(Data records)
━━━━

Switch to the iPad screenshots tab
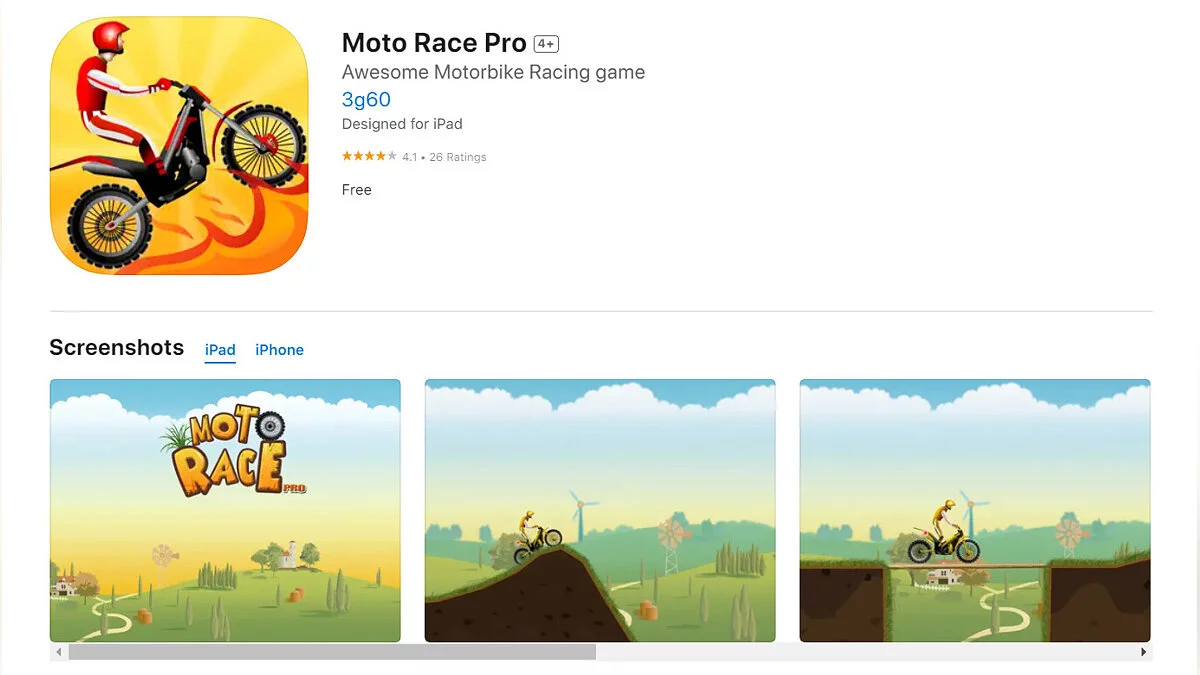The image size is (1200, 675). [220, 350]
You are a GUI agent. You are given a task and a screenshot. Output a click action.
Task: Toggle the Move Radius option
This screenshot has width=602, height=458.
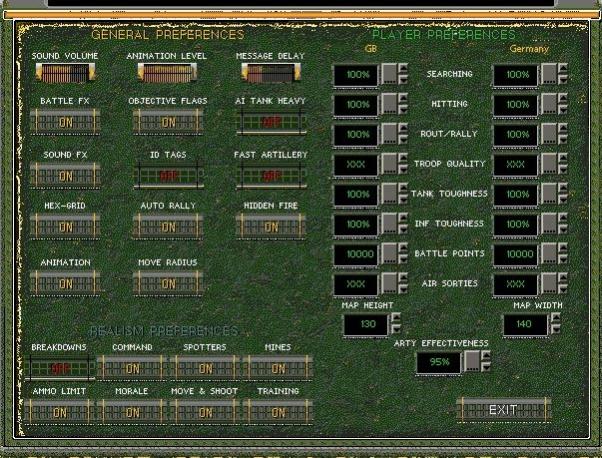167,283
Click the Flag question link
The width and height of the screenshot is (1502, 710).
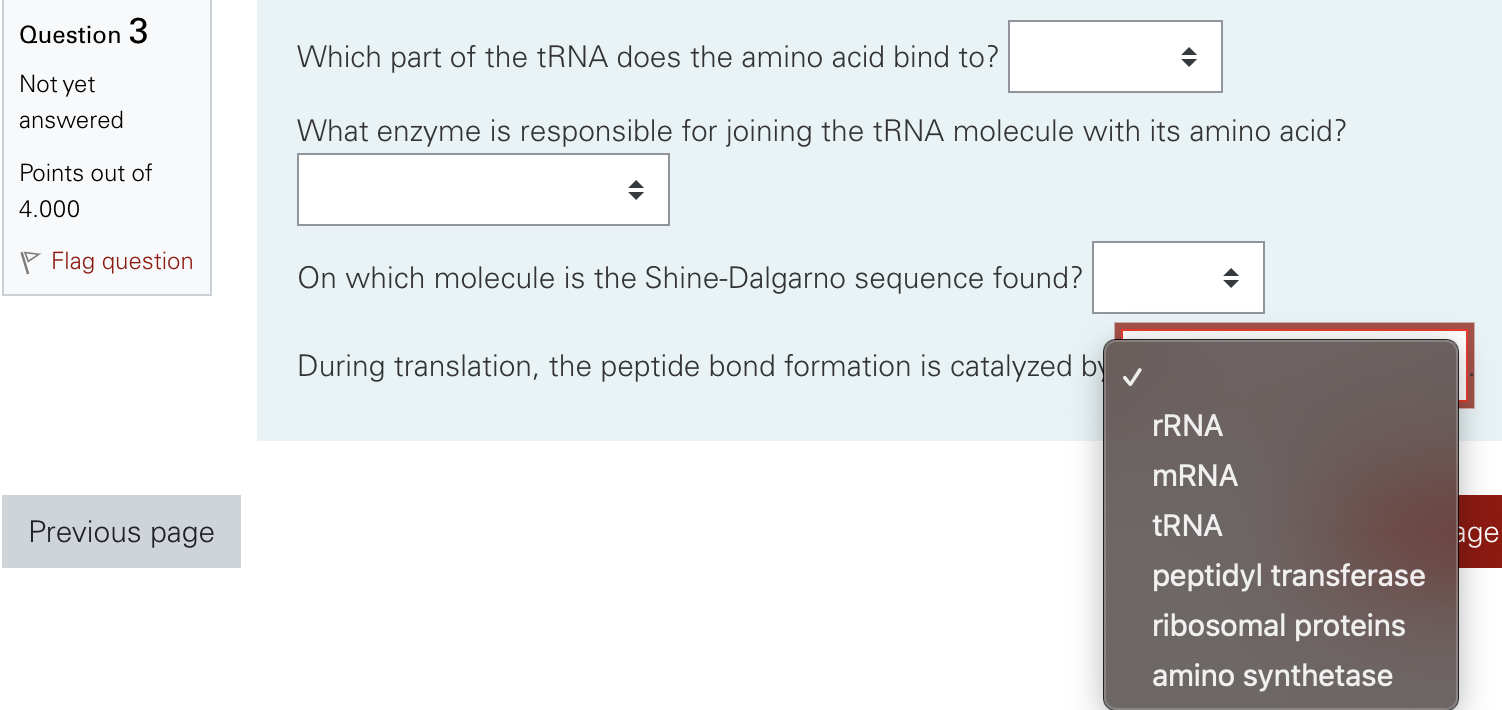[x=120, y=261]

━━━━

◆ **Work item**
Leaving out all pictures, print exactly the lines above from the one containing "Click the Flag question link" through the last line of the entries.

◆ **Task output**
Click the Flag question link
The width and height of the screenshot is (1502, 710).
[x=120, y=261]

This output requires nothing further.